═════ Source document ═════

//TODO: Finish feature documentation

6 minute read

Categories:
Tags:
, ,

Realtime push-based databases such as Google Firebase conveniently ensure clients are synchronized with the server. Data updates stream to clients immediately as they happen; and if a client disconnects, updates are immediately processed after reconnecting.

gRPC server streaming and ZIO Hub can implement this functionality replicating an expensive paid Firebase service while allowing greater extensibility.

Evolving User Demands for Data Streaming

Typical web-based client-server communication is to have clients initiate all requests to the server. This minimizes load on the server as very minimal processing needs to be performed between requests. As server technology and hardware performance have increased, more robust paradigms have evolved to cater to rising user expectations. To reduce notification latencies, it was imperative to allow server request initiation. Immediately reaction by the server to
external changes can be set to clients without waiting for manual user initiations or for a polling delay to elapse.

Bi-Directional gRPC Streaming using HTTP/2

Two technology standards for bi-directional web communications have become standards: WebSockets and HTTP/2 streams.

═════ Dataset section ═════

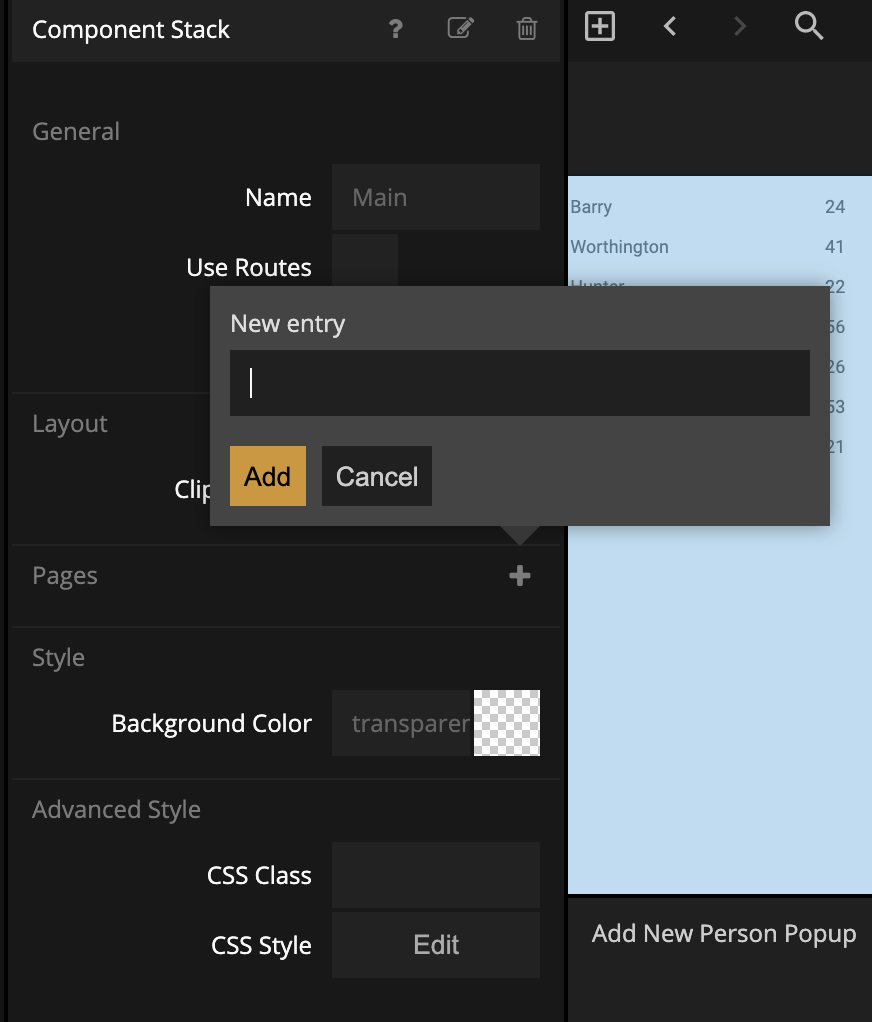Click the plus icon beside Pages
The width and height of the screenshot is (872, 1022).
pyautogui.click(x=519, y=576)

═════

* **Aim of the exercise**: Pick up the article on gRPC server streaming and ZIO Hub right after its last sentence and carry it forward. The listing comes from a separate source and has nothing to do with the article.

* **Result of the exercise**:
Today’s Complementary Web Standards

WebSockets

WebSockets were created first of the two as an extension to the HTTP/1.1 standard. By allowing clients to issue an Upgrade request on an established HTTP/1.1 connection, capable servers can switch the connection to use the websocket network protocol, supporting bi-directional streaming. Since this is an upgrade mechanism, backwards compatibility and fallback support for older clients has less complication to implement. The WebSocket protocol has a common JavaScript API across all browsers, making it today’s preferred bidirectional protocol within browser use-cases. Despite websocket being an unversioned specification it has seen improvements over time by way of it being built on top of an HTTP protocol. HTTP/2 significantly improved connection performance through connection multiplexing, allowing websockets to benefit when clients use multiple websocket connections simultaneously as they are now being multiplexed over the single upgraded HTTP/2 connection.

HTTP/2 Streaming

For non-browser communications such as by mobile apps or server-server communications, WebSockets is an unnecessary layer. WebSockets is an upgraded HTTP connection, implemented by creating an additional layer in the networking protocol. The changes in HTTP/2 directly addressed bidirectional communication streams, so when the WebSocket API isn’t beneficial, it is optimal to use the HTTP protocol capabilities directly. HTTP/2 streaming is the preferred bidirectional mechanism for all use-cases without a web browser client or JavaScript dependency.

gRPC: A Remote Procedure Call (RPC) framework

gRPC is a high-performance networking framework built on top of HTTP/2, supporting multiple programming languages for both client and server implementation. It encodes network traffic using Protocol Buffers using proto files and syntax, which also are used to define the server API exposed to clients.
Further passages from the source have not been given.